Member of Legislative Assembly for Dhemaji
- In office 19 May 2016 – 22 November 2016
- Preceded by: Sumitra Patir
- Succeeded by: Ranoj Pegu

Personal details
- Born: 30 April 1965 (age 60) Silapathar, Dhemaji, Assam
- Party: Bharatiya Janata Party
- Spouse: Arunima Baruah
- Children: 2
- Occupation: Social worker politician

= Pradan Baruah =

Indian politician (born 1965)

Pradan Baruah is an Indian politician who is member of Parliament and elected to 16th Lok Sabha from Lakhimpur seat since November 2016. He won the by-election in November 2016, on a seat vacated by Sarbananda Sonowal, who had resigned in May 2016 after becoming the Chief Minister of Assam.
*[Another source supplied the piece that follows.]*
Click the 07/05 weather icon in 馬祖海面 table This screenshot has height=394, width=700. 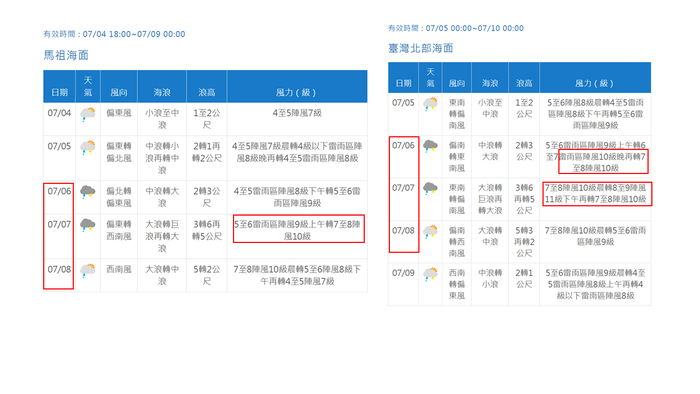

Baruah was earlier the member of Assam Legislative Assembly from Dhemaji Assembly constituency in Dhemaji district.

He is a member of Bharatiya Janata Party. Previously, Baruah was member of Indian National Congress but defected from Congress before the assembly election along with Himanta Biswa Sarma in 2016.